Prenatal exposure to per- and polyfluoroalkyl substances (PFAS) has been linked to altered neurodevelopment in children, but the contribution of maternal metabolic disruption to this relationship remains unclear. We investigated associations between prenatal PFAS exposure, maternal metabolism, and child neurodevelopment. We analyzed 172 mother-child pairs from the MARBLES (Markers of Autism Risk in Babies-Learning Early Signs) cohort. Nine PFAS were measured in maternal serum collected during pregnancy. Metabolites were quantified in third-trimester serum and placental tissue using proton nuclear magnetic resonance (H-NMR) spectroscopy. At age three, children were clinically classified as having autism spectrum disorder (ASD), typical development (TD), or non-typical development (non-TD), the latter including children with atypical developmental features who do not meet the criteria for ASD. Multiple linear regression assessed associations between individual PFAS and metabolites, and quantile-based g-computation evaluated PFAS mixture effects. Principal component analysis (PCA) summarized metabolomic profiles. One-way analysis of covariance (ANCOVA) and multinomial logistic regression examined associations between metabolites and child neurodevelopment. Correlation network analysis explored relationships among PFAS, serum, and placental metabolites. After multiple comparison correction, perfluorooctane sulfonate (PFOS) was significantly associated with serum 2-hydroxybutyrate (q < 0.10). Higher perfluorooctanoate (PFOA), PFOS, and PFAS mixture levels were associated with lower serum PC-2 scores. Higher serum PC-3 score, reflecting mitochondrial dysfunction, was associated with increased non-TD risk. Network analysis identified 2-hydroxybutyrate as a key serum metabolite potentially linked to PFAS and placental amino acids. Prenatal PFAS exposure was associated with maternal metabolic alterations; however, no clear linkage to child neurodevelopment were observed. These findings suggest the need to consider gene-environment interactions in studies of neurodevelopmental outcomes.
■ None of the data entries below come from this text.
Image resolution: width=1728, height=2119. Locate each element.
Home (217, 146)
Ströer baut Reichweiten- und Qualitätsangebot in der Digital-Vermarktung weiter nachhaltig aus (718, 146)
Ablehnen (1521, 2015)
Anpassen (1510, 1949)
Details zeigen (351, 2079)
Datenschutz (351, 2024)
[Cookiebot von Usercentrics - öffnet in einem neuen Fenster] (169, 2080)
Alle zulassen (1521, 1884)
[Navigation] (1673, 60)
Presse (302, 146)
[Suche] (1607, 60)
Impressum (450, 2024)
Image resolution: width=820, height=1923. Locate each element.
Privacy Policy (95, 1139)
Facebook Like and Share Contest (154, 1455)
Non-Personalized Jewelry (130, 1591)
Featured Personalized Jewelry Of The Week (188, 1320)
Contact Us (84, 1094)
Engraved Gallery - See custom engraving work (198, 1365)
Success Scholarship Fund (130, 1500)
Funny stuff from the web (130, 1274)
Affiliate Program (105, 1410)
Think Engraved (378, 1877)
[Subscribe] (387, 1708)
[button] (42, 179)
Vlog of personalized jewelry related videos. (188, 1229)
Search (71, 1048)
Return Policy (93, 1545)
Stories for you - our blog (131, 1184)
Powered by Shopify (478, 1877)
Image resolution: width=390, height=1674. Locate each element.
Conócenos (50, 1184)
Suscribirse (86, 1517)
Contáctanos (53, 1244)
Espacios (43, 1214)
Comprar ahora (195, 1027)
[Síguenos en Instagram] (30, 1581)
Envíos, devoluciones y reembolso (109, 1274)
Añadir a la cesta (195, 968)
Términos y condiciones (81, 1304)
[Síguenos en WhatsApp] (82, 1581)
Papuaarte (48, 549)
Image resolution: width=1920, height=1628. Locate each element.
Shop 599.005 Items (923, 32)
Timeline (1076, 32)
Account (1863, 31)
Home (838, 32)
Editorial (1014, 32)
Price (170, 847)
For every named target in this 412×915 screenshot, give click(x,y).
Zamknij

产前暴露于全氟和多氟烷基物质(PFAS)与儿童神经发育改变有关,但母体代谢紊乱对这种关系的影响尚不清楚。我们调查了产前PFAS暴露、母体代谢和儿童神经发育之间的关联。我们分析了来自MARBLES(婴儿自闭症风险标志物——早期学习迹象)队列的172对母婴。在孕期采集的母体血清中测量了9种PFAS。使用质子核磁共振(H-NMR)光谱对孕晚期血清和胎盘组织中的代谢物进行定量。在3岁时,儿童被临床分类为患有自闭症谱系障碍(ASD)、典型发育(TD)或非典型发育(非TD),后者包括具有非典型发育特征但不符合ASD标准的儿童。多元线性回归评估了个体PFAS与代谢物之间的关联,基于分位数的g计算评估了PFAS混合物的影响。主成分分析(PCA)总结了代谢组学特征。单因素协方差分析(ANCOVA)和多项逻辑回归检验了代谢物与儿童神经发育之间的关联。相关网络分析探索了PFAS、血清和胎盘代谢物之间的关系。经过多重比较校正后,全氟辛烷磺酸(PFOS)与血清2-羟基丁酸显著相关(q < 0.10)。较高的全氟辛酸(PFOA)、PFOS和PFAS混合物水平与较低的血清PC-2评分相关。反映线粒体功能障碍的较高血清PC-3评分与非TD风险增加相关。网络分析确定2-羟基丁酸是一种关键的血清代谢物,可能与PFAS和胎盘氨基酸有关。产前PFAS暴露与母体代谢改变有关;然而,未观察到与儿童神经发育的明确联系。这些发现表明在神经发育结局研究中需要考虑基因-环境相互作用。